Вынимает из моих рук бокал, ставит вместе со своим на барную стойку. Берет за талию и тянет в центр свободной площадки.

Он становится в исходную позицию, и догадка настигает позже, чем начинает играть музыка. По коже бегут мурашки, в груди образуется пропасть, куда я проваливаюсь и лечу вниз головой.

Это та музыка, под которую мы с Никитой танцевали на Осеннем балу. Музыка нашего с ним прощания. Мой персональный реквием.

После бала Ник вычеркнул меня из своей жизни, я стала для него врагом. Мне пришлось делать все, чтобы его забыть. Резать по живому, вырывать из сердца, а потом бесконечно долго зализывать раны. Ждать, пока заживет. А оно все не заживало...

И не зажило. Просто сверху покрылось коркой, которую вот прямо сейчас срывает каждым аккордом.

Невольно съеживаюсь, но рука Никиты уверенно обнимает талию, а вторую он раскрывает передо мной. Смотрит прямо в глаза.

— Давай руку, Маша, какая же это свадьба без танца молодоженов?

Смотрю в потемневшие глаза, на сжатые губы. Точно, танец молодоженов.

И вкладываю ладонь в протянутую руку.

Мы кружимся в танце, не сводя друг с друга яростные взгляды. Глаза в глаза. Дыхание к дыханию. Сердца стучат совсем близко в одном ритме, подстроившись под ритм мелодии.

Когда музыка замолкает, со всех сторон несутся аплодисменты. Никита подхватывает меня на руки и несет к выходу.

Он хочет того же, чего и я. Я чувствую, как от него агрессивными волнами исходит желание. И как он так долго сумел продержаться?

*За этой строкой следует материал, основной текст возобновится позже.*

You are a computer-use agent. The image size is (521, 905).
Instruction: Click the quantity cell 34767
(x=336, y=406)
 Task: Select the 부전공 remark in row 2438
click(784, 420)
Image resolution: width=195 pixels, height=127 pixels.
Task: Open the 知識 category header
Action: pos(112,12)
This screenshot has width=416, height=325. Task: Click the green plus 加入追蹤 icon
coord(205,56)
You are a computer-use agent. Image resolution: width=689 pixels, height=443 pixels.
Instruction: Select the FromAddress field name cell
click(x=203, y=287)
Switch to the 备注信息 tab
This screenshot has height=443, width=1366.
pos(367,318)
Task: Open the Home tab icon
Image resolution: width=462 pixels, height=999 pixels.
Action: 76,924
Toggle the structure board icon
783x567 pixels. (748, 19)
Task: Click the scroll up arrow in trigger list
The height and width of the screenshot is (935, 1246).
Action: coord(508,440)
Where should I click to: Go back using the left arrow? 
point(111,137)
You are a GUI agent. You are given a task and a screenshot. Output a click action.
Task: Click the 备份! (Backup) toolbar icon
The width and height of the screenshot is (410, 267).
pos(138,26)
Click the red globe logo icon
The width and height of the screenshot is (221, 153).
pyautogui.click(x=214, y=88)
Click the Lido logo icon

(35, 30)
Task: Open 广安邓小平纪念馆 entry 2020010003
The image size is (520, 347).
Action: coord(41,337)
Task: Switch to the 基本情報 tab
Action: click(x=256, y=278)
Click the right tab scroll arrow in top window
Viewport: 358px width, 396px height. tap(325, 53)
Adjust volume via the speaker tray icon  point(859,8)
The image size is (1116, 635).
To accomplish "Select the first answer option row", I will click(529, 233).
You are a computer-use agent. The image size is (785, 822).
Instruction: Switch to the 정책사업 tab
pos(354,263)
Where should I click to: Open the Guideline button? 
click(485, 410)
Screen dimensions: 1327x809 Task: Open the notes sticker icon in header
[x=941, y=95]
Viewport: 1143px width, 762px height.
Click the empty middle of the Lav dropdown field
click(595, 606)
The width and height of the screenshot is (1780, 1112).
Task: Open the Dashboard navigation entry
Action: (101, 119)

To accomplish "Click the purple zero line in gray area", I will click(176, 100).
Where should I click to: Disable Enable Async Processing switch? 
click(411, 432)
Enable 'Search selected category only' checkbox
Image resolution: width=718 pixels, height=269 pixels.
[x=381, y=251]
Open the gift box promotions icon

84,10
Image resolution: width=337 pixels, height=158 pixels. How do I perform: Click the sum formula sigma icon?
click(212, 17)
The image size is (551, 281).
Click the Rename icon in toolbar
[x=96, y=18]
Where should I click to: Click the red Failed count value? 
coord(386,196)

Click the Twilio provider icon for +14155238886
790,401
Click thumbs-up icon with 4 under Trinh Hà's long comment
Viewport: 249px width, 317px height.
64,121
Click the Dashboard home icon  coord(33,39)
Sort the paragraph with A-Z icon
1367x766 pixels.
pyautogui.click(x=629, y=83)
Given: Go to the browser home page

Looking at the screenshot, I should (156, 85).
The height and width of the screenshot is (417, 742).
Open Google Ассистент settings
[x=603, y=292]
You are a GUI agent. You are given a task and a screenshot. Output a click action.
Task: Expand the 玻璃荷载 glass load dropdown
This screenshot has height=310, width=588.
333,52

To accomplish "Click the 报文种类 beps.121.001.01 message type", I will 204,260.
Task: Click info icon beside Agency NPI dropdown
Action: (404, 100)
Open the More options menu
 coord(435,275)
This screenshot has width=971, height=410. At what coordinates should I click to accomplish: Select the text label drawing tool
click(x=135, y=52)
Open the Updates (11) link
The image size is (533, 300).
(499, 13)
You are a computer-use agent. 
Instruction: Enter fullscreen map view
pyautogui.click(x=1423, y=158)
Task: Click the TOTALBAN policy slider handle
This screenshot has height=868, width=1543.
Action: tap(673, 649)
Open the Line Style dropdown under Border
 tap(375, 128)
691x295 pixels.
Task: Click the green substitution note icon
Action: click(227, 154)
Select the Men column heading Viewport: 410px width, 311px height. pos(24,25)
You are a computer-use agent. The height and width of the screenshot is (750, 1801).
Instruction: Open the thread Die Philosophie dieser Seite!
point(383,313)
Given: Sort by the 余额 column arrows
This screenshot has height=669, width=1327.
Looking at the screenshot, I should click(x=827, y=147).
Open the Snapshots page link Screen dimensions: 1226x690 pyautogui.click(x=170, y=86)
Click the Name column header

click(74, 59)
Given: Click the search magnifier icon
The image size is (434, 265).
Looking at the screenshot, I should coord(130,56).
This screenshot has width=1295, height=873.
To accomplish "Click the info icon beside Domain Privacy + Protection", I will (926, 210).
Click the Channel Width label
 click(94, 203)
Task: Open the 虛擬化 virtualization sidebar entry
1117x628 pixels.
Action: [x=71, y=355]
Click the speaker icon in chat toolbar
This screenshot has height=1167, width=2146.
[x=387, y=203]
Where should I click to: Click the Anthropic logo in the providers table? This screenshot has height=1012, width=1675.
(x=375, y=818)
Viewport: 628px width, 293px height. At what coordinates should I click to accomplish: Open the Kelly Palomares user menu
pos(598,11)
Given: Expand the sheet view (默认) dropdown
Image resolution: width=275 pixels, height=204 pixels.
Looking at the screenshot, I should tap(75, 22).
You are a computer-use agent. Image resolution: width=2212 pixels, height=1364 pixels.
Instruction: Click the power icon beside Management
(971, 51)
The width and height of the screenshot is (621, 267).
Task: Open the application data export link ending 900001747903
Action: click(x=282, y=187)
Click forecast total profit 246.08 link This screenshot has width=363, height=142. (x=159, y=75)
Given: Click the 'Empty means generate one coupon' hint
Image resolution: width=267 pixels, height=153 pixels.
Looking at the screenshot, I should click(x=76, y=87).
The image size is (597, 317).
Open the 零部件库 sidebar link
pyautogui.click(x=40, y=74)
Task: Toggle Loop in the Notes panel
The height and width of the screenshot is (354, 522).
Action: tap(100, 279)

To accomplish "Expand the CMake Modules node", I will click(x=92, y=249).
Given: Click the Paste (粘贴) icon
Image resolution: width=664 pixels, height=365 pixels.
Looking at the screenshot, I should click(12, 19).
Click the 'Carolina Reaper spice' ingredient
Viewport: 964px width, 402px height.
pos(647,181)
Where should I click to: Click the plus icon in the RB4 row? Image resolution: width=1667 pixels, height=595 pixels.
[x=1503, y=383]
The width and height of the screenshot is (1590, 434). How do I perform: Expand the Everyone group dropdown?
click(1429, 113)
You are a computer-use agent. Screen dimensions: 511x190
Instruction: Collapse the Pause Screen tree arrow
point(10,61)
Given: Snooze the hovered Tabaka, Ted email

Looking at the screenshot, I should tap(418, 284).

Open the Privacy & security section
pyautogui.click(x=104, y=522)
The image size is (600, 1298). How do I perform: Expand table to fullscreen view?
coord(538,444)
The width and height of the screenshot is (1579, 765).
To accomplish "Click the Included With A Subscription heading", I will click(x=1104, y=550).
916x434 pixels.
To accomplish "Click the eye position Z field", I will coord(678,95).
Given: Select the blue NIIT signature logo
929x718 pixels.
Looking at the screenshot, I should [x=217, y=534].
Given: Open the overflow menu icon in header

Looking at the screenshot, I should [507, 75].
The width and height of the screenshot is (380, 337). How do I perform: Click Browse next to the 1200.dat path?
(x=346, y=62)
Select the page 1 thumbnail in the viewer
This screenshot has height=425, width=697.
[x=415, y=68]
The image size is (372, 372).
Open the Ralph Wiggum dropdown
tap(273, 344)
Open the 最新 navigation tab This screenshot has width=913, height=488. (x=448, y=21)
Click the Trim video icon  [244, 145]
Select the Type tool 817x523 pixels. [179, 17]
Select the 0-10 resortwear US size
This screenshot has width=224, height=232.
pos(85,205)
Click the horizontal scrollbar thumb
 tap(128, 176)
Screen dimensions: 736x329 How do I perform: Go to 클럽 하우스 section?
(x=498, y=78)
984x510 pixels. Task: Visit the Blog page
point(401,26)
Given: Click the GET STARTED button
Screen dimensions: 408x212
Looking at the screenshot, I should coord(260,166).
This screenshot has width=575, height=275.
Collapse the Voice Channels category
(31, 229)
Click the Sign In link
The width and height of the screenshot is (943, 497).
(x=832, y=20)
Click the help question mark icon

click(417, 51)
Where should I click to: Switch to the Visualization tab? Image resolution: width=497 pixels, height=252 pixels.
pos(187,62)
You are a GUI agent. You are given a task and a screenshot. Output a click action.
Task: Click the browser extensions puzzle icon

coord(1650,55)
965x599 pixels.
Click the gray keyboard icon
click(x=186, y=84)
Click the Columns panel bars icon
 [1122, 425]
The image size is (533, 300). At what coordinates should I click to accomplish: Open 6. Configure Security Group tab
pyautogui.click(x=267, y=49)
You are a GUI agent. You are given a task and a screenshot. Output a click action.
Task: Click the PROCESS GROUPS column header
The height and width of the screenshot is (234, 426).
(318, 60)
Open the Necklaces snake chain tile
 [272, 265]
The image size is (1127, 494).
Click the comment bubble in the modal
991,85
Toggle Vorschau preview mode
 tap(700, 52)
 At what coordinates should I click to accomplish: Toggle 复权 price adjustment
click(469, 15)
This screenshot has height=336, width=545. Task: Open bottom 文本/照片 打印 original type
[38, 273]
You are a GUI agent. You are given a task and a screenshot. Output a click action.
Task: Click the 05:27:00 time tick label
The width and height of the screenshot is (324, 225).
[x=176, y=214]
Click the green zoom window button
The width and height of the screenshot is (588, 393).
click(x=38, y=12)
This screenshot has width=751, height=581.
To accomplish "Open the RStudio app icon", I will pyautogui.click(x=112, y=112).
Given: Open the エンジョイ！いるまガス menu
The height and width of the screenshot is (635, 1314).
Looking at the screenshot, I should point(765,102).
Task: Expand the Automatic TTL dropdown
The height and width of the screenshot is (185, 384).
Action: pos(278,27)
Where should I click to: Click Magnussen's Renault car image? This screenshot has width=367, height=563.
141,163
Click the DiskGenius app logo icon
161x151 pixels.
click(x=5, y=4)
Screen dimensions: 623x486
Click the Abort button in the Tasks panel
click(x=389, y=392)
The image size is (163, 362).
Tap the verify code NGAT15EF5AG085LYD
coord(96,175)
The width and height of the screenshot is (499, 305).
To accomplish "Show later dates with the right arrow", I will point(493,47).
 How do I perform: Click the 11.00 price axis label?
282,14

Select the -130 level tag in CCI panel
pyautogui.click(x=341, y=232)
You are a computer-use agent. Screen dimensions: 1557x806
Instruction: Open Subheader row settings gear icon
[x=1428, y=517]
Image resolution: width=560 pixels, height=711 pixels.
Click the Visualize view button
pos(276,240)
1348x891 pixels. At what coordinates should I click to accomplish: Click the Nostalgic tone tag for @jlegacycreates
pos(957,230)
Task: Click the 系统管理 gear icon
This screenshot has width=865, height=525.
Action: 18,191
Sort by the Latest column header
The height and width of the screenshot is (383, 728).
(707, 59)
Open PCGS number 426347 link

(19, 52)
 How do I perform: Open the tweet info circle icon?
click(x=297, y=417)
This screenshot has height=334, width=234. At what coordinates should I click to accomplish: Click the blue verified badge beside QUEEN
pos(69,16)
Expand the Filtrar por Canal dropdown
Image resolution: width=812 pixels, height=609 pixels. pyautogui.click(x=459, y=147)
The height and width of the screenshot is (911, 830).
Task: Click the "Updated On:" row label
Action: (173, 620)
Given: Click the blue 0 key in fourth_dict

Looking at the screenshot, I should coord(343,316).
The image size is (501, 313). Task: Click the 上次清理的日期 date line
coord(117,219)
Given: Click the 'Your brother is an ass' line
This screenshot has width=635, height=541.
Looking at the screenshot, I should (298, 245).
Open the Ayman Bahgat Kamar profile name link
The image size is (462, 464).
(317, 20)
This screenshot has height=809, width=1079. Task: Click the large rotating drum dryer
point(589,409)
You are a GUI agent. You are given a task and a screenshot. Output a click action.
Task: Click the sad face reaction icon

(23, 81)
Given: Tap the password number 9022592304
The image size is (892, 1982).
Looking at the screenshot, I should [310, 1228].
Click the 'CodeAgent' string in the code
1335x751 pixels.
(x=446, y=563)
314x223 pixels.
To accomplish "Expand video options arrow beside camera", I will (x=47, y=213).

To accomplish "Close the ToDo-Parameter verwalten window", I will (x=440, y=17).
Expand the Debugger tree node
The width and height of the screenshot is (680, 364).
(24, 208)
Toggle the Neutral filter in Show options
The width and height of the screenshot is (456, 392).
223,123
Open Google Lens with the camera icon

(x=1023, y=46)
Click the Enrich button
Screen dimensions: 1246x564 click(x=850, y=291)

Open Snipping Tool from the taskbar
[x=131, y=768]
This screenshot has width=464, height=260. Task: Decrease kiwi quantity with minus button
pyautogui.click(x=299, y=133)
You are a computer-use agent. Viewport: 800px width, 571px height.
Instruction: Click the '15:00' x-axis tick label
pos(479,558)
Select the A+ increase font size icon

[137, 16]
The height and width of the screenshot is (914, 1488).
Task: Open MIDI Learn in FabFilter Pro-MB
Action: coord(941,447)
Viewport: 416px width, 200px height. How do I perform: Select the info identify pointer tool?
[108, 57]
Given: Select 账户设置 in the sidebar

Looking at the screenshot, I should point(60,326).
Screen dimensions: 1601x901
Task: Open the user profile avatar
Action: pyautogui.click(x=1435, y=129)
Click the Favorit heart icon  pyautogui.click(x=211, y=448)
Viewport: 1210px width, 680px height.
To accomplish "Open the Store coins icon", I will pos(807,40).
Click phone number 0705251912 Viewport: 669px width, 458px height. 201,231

Как только исчезаем из поля зрения зрителей, Ник впивается мне в губы одуряющим поцелуем. В полном смысле слова. Дурманящим, выбивающим дыхание, отбивающим способность думать.

Я отвечаю. Потому что сама хочу, я сама этого ждала. Я дико, очень сильно, просто ужасно соскучилась по его твердым сухим губам. Настойчивым и завлекающим.

Никита наощупь подносит карту к считывателю, дверь открывается. Он вносит меня в спальню, опускает на пол. Смотрю вокруг и теряю дар речи.

Номер украшен гирляндами из живых цветов, по периметру расставлены толстые свечи. На кровати тоже цветы.

— Как красиво! — вырывается у меня.

— Ничего нет красивее тебя, Маша, — хрипло говорит Никита, губами касаясь шеи. — Ничего и никого.

Меня пронзает как от удара током. Оборачиваюсь к Топольскому и сама его целую, обхватив руками лицо. Запускаю руку в волосы, перемещаюсь на шею. Соскальзываю наперед, глажу твердую грудь, подбираюсь к пуговицам. И не замечаю, как собачка на молнии моего платья медленно ползет вниз.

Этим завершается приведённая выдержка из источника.